*** Material provided

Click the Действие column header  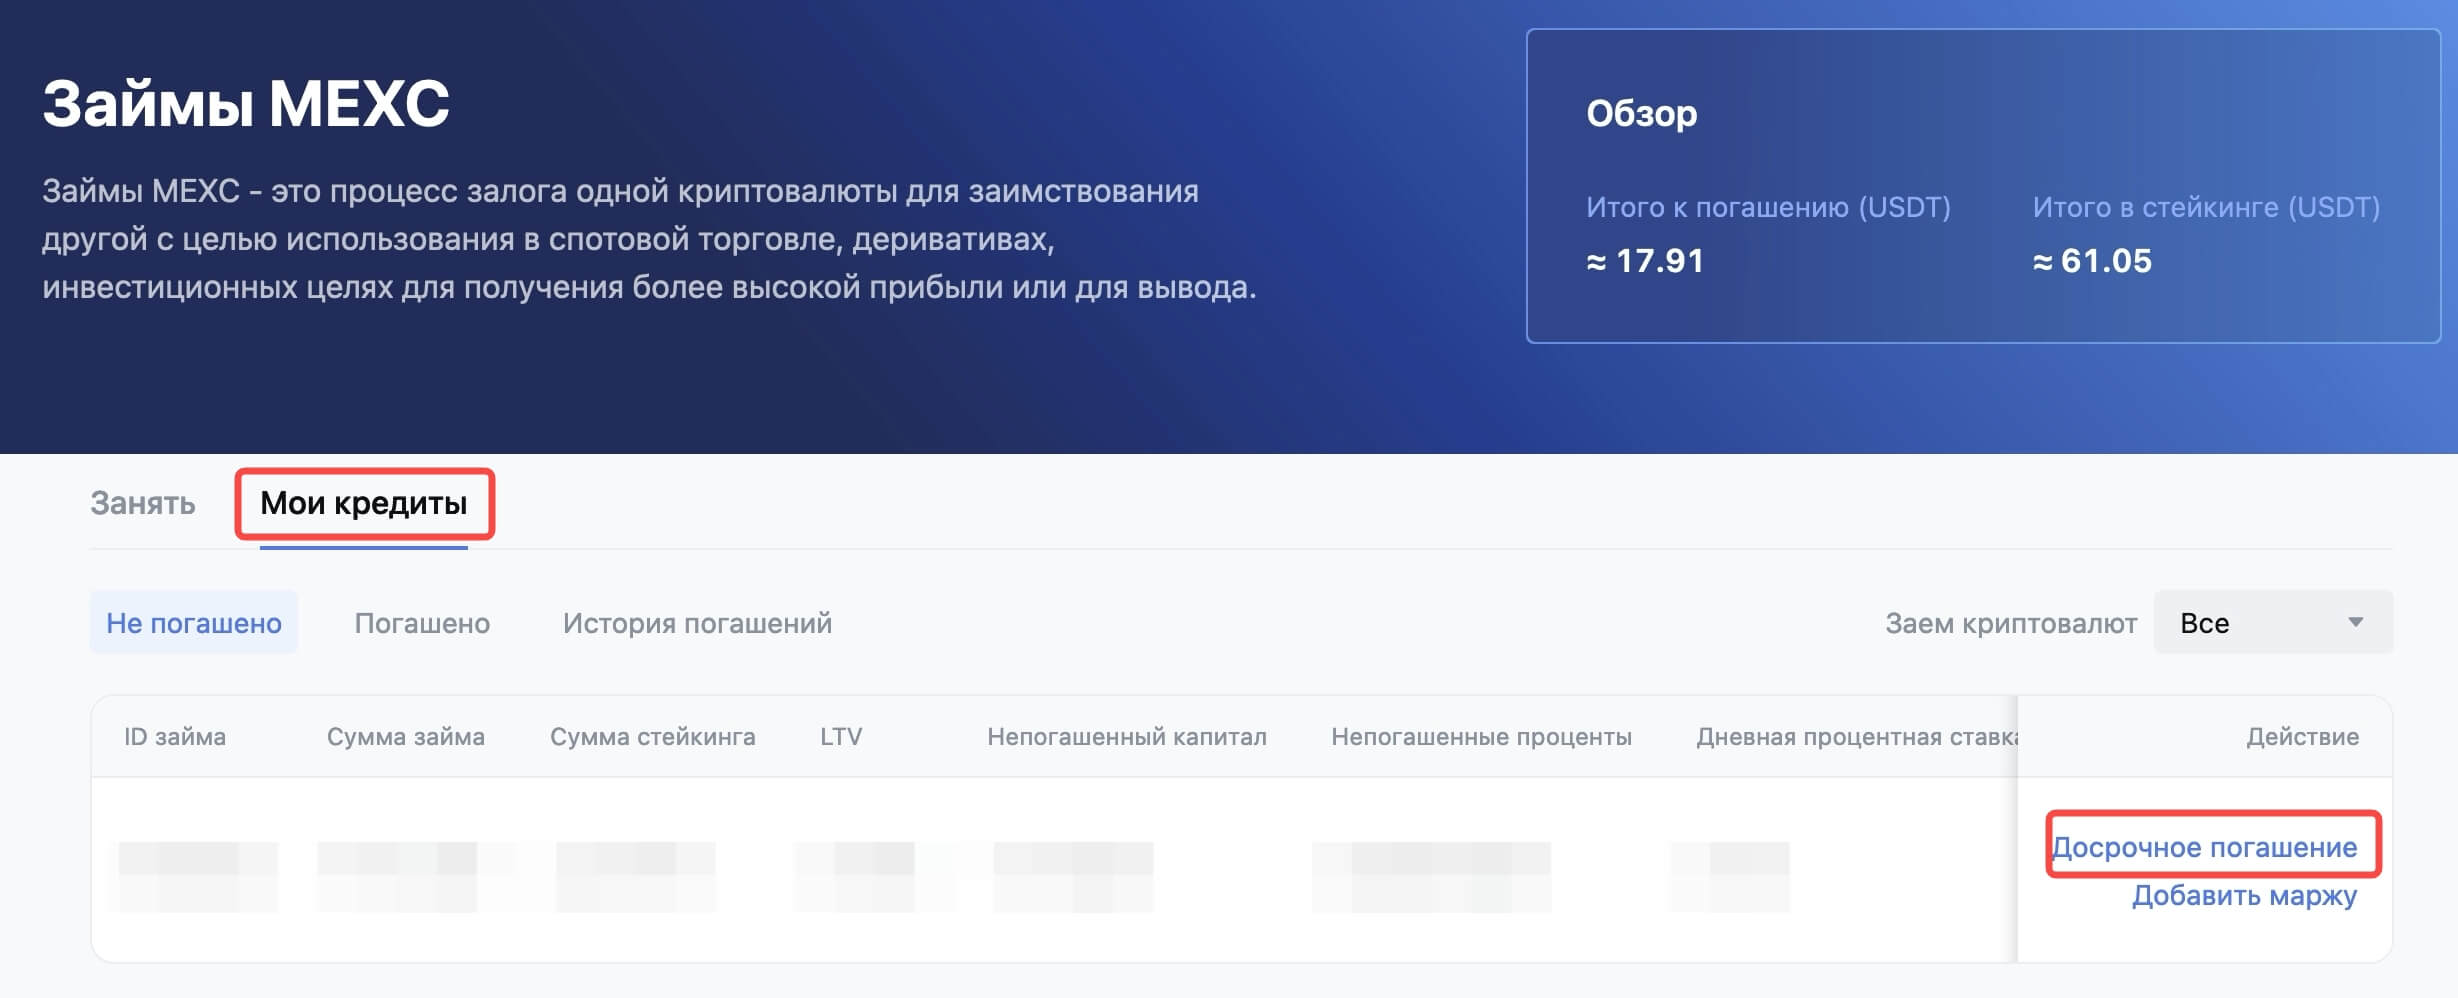pyautogui.click(x=2302, y=737)
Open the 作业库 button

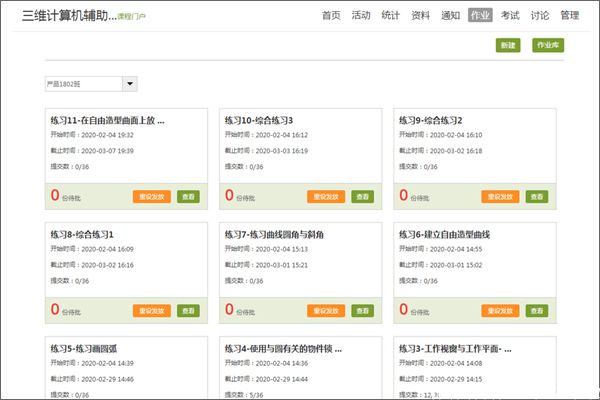click(548, 46)
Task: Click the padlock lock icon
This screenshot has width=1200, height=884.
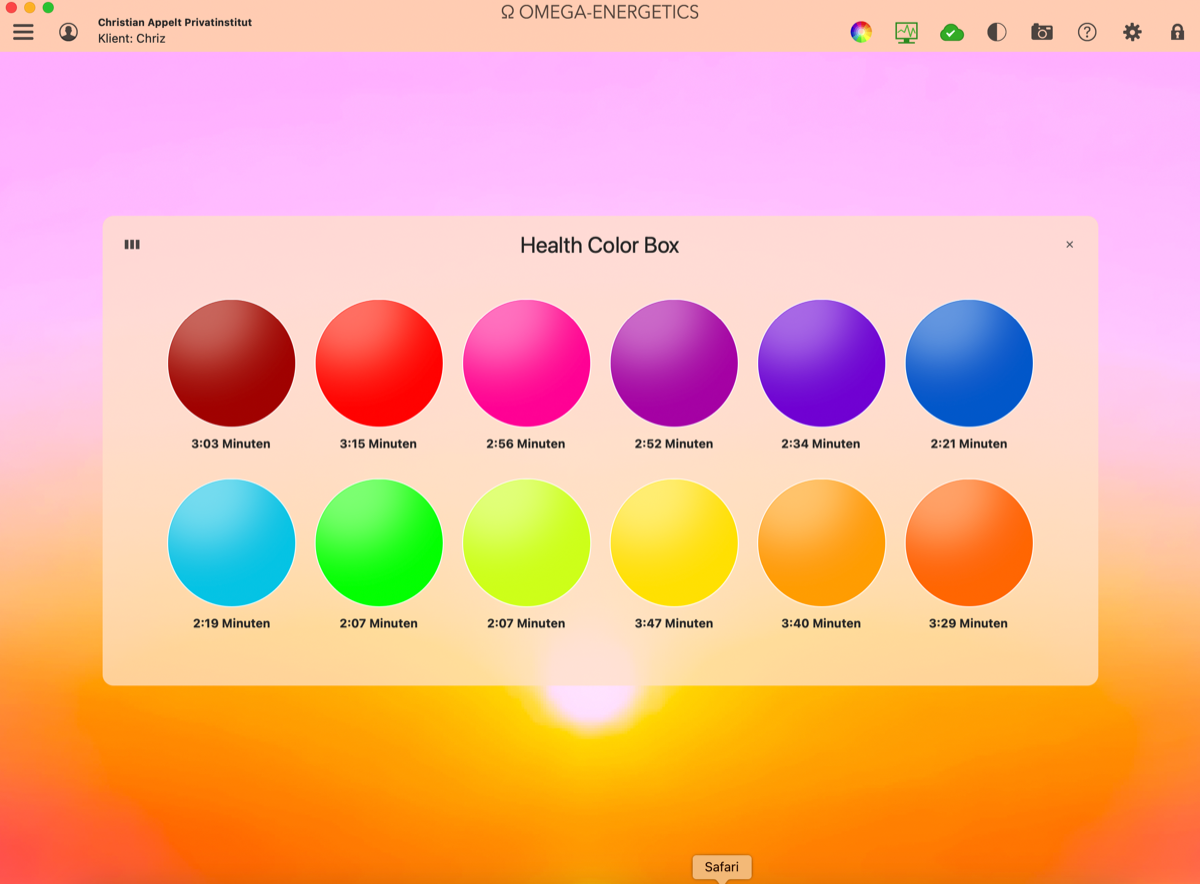Action: click(x=1177, y=32)
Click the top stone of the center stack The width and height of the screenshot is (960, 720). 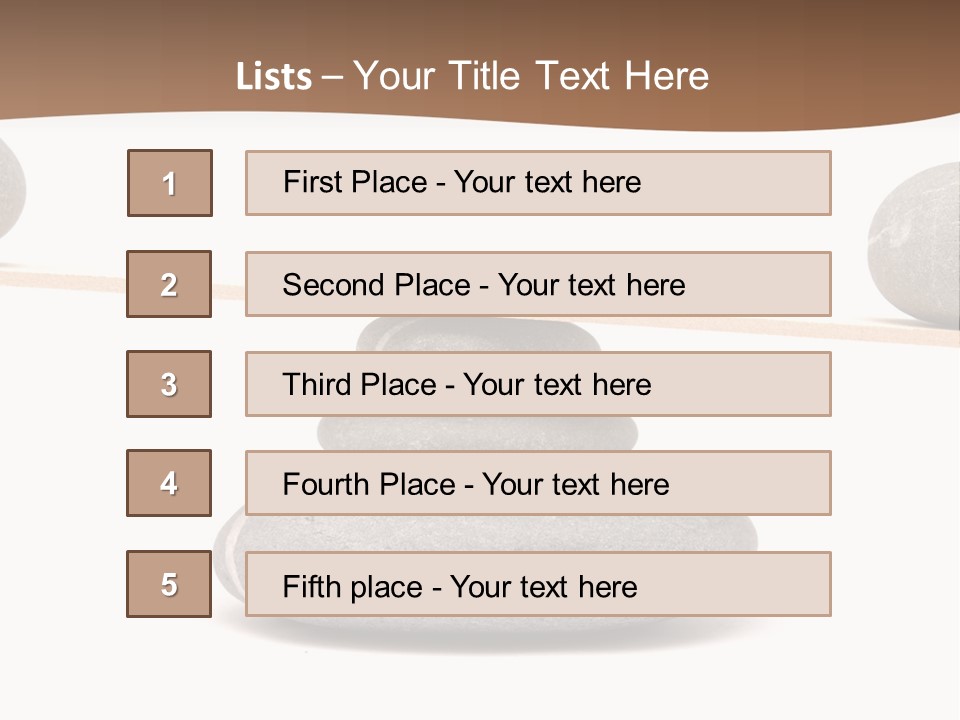(480, 334)
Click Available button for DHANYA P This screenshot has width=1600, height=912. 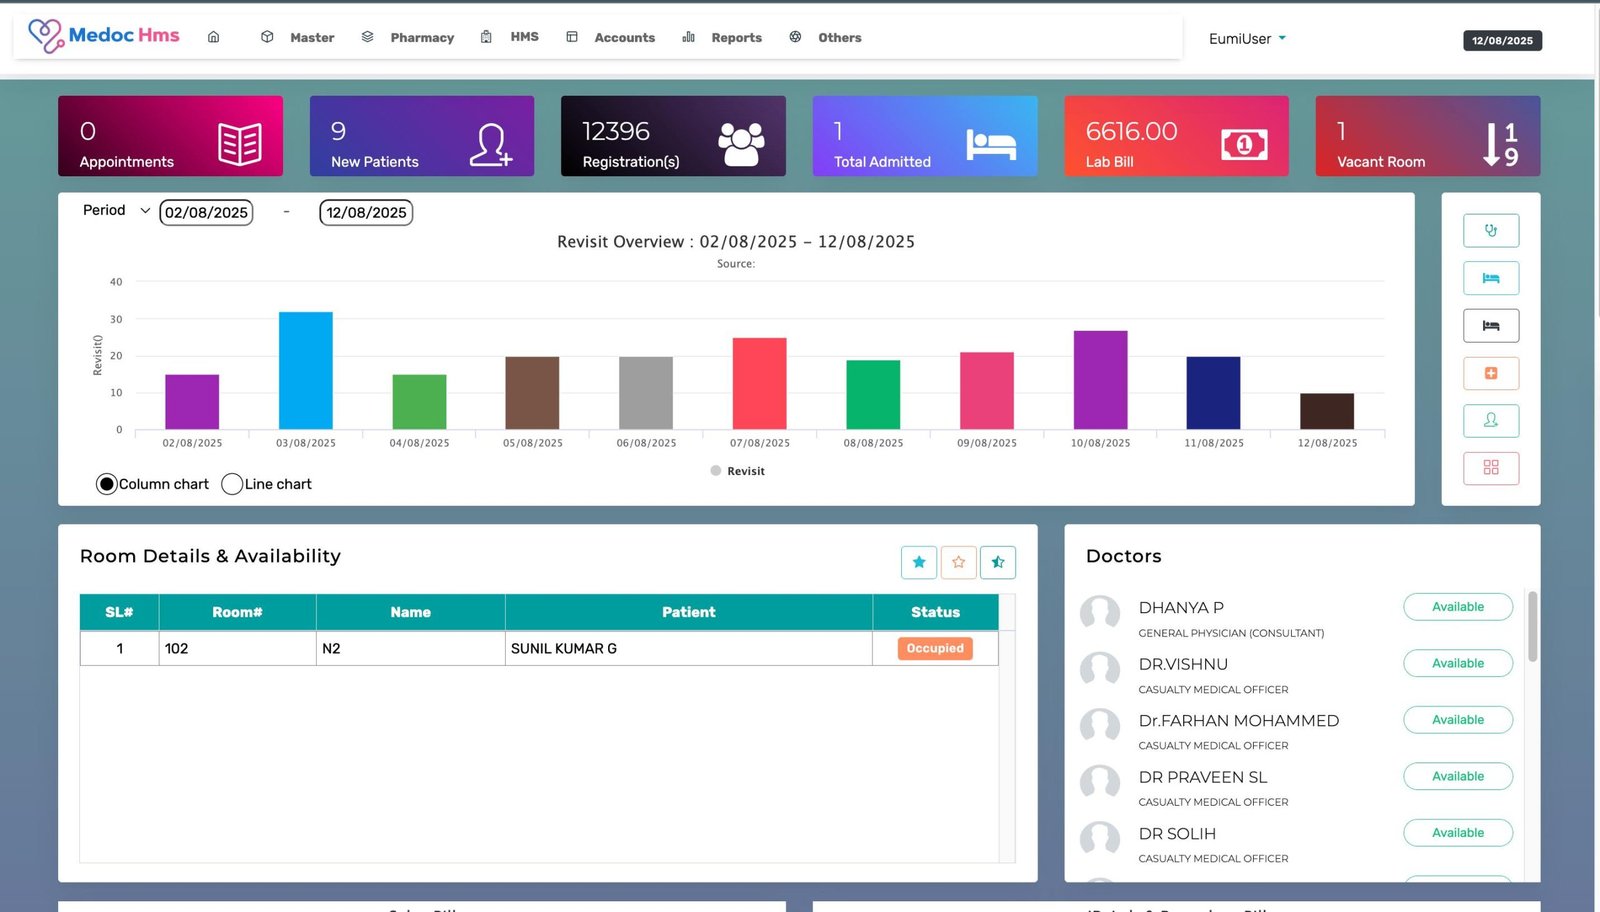1457,607
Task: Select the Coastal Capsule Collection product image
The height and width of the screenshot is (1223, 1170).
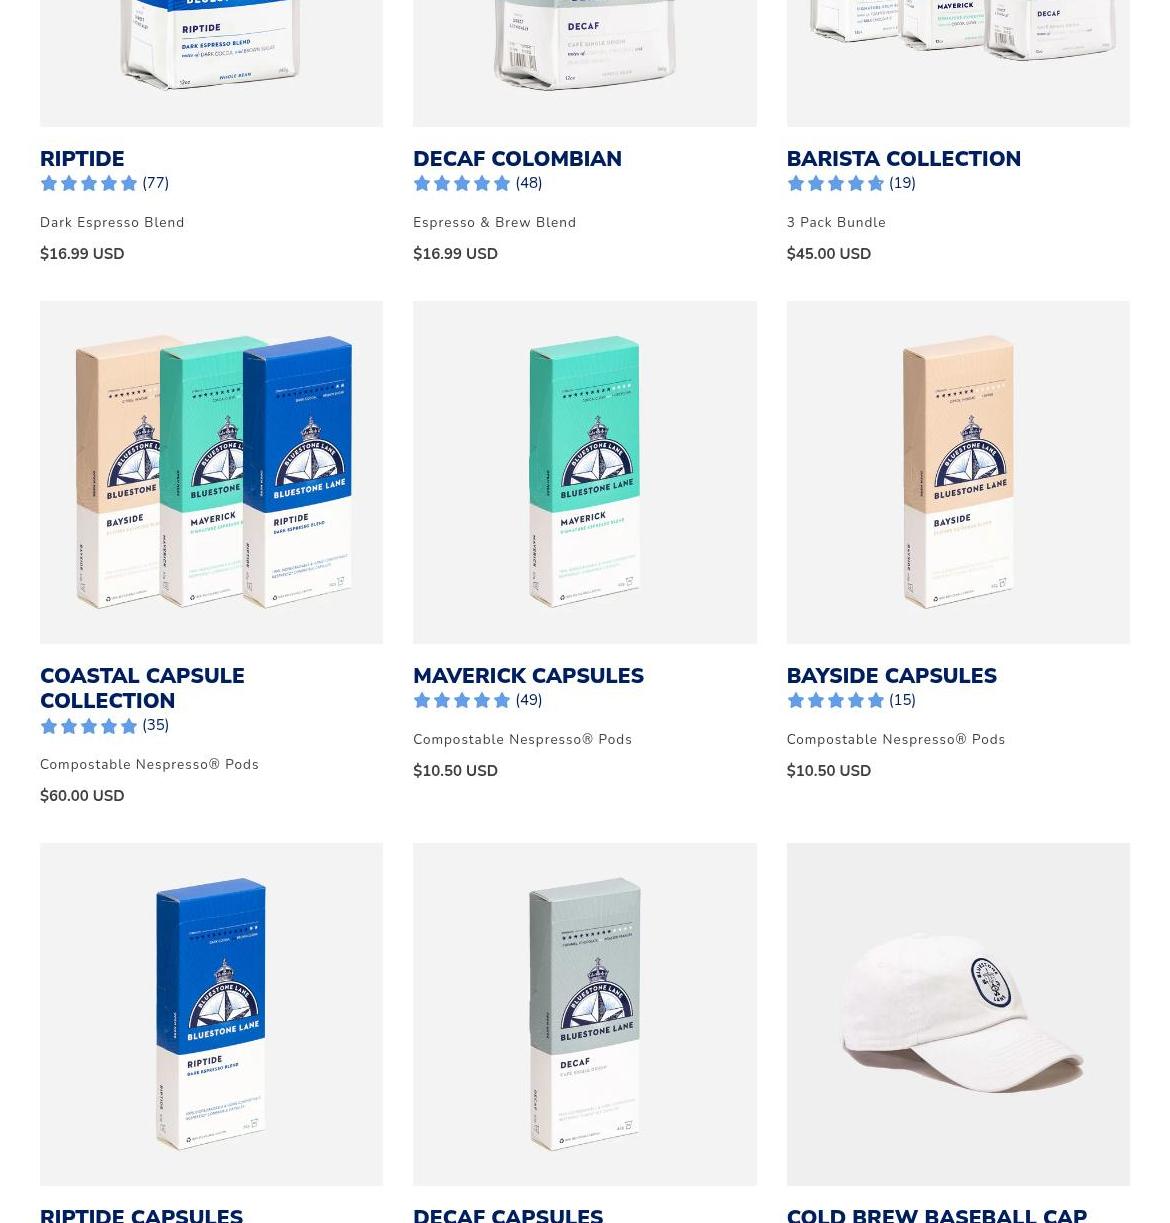Action: pyautogui.click(x=211, y=472)
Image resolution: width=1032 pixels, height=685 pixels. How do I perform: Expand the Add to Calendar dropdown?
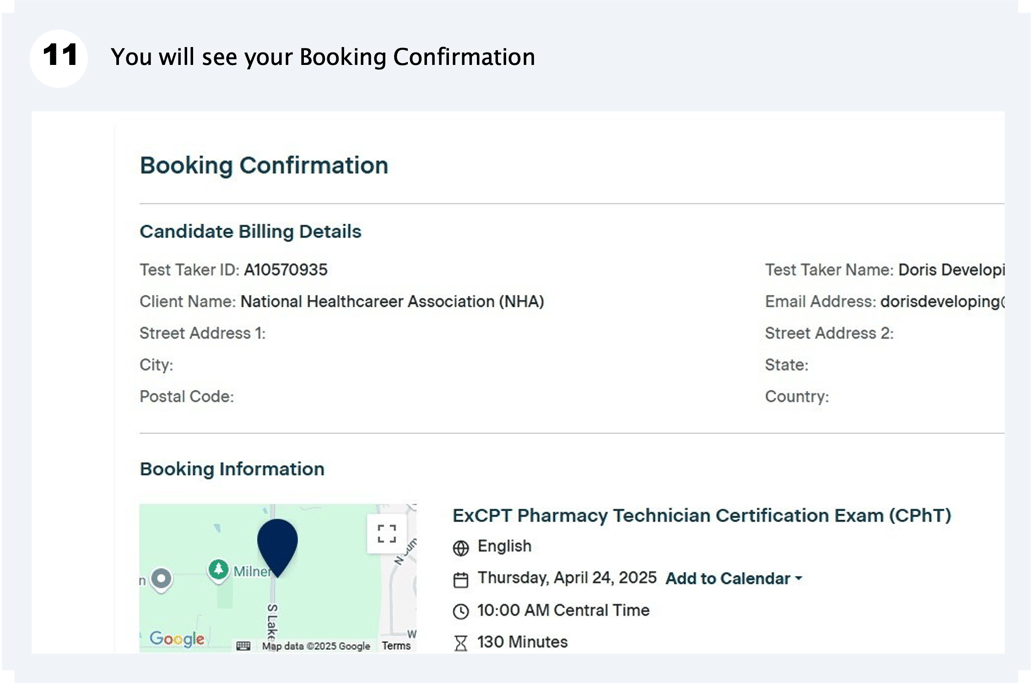pos(734,579)
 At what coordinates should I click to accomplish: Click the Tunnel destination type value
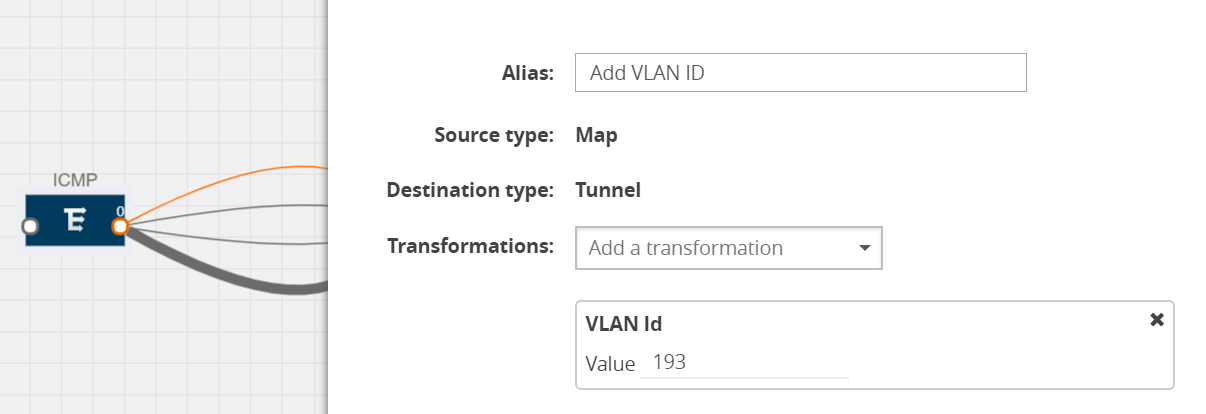(608, 190)
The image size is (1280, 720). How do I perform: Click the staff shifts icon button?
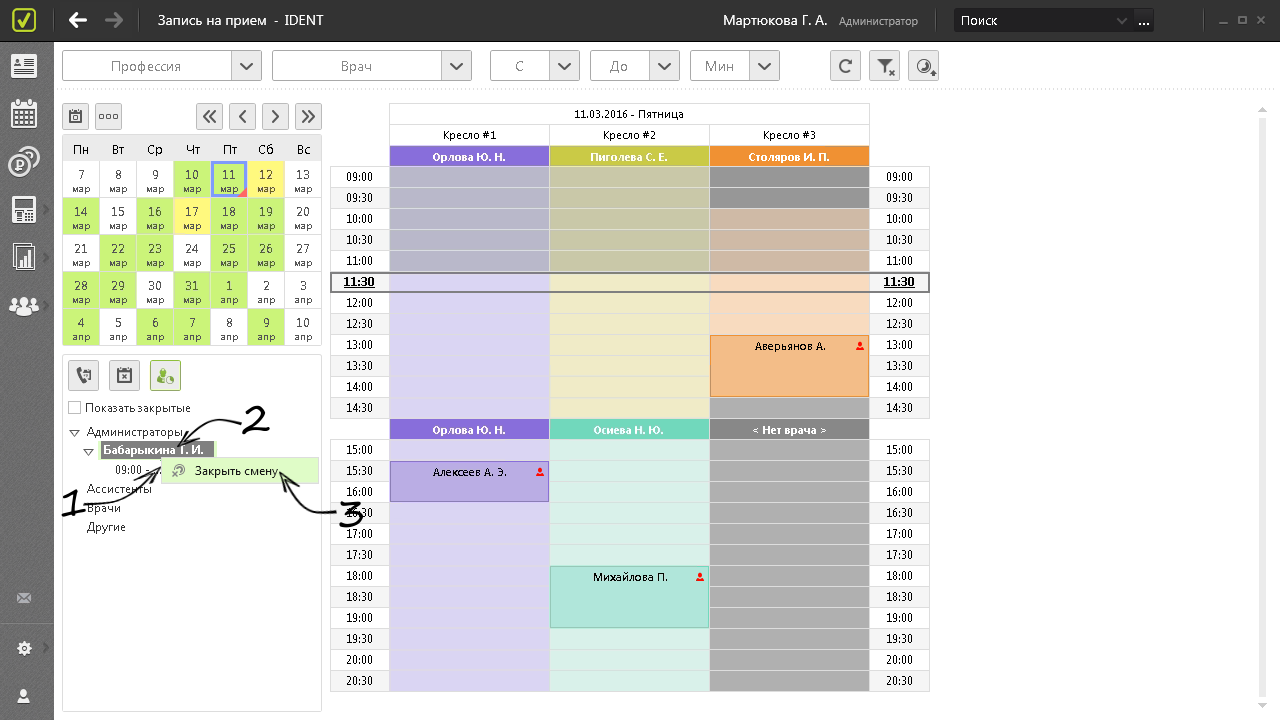(165, 376)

******

§ **Exercise directions**:
Across the records above, return every line that contains the word "Task".

§ **Solution to this exercise**:
Task: Click the padlock lock icon
Task: Select the Coastal Capsule Collection product image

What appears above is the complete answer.